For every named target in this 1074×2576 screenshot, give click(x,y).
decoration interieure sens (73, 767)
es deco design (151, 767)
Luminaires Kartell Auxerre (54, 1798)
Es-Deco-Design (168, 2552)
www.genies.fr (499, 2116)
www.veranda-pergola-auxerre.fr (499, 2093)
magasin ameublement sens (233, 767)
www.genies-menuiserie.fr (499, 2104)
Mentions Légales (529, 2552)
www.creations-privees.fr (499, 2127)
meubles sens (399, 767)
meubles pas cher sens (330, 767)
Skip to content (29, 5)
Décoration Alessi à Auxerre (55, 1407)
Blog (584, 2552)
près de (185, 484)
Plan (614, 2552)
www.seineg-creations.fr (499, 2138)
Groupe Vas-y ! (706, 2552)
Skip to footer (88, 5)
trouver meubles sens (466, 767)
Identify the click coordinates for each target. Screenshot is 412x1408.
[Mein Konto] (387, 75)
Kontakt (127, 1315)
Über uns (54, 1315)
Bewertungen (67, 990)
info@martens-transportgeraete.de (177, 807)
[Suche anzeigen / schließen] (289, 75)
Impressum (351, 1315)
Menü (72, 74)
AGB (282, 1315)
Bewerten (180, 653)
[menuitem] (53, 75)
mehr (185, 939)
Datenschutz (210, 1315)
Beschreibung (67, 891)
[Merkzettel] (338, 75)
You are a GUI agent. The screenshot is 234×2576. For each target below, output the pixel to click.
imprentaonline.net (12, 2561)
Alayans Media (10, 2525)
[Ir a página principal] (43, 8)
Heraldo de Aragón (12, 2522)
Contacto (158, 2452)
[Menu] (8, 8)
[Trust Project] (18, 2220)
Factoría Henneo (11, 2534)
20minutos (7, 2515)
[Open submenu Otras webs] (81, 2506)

*Problem to solve*: Restate the records above verbatim up to and including the line containing "Heraldo de Aragón (12, 2522)".

*Result of this exercise*:
For every named target in this 1074×2576 screenshot, give click(x,y).
decoration interieure sens (73, 767)
es deco design (151, 767)
Luminaires Kartell Auxerre (54, 1798)
Es-Deco-Design (168, 2552)
www.genies.fr (499, 2116)
www.veranda-pergola-auxerre.fr (499, 2093)
magasin ameublement sens (233, 767)
www.genies-menuiserie.fr (499, 2104)
Mentions Légales (529, 2552)
www.creations-privees.fr (499, 2127)
meubles sens (399, 767)
meubles pas cher sens (330, 767)
Skip to content (29, 5)
Décoration Alessi à Auxerre (55, 1407)
Blog (584, 2552)
près de (185, 484)
Plan (614, 2552)
www.seineg-creations.fr (499, 2138)
Groupe Vas-y ! (706, 2552)
Skip to footer (88, 5)
trouver meubles sens (466, 767)
Identify the click coordinates for each target. Screenshot is 412x1408.
[Mein Konto] (387, 75)
Kontakt (127, 1315)
Über uns (54, 1315)
Bewertungen (67, 990)
info@martens-transportgeraete.de (177, 807)
[Suche anzeigen / schließen] (289, 75)
Impressum (351, 1315)
Menü (72, 74)
AGB (282, 1315)
Bewerten (180, 653)
[menuitem] (53, 75)
mehr (185, 939)
Datenschutz (210, 1315)
Beschreibung (67, 891)
[Merkzettel] (338, 75)
You are a GUI agent. The screenshot is 234×2576. For each target below, output the pixel to click.
imprentaonline.net (12, 2561)
Alayans Media (10, 2525)
[Ir a página principal] (43, 8)
Heraldo de Aragón (12, 2522)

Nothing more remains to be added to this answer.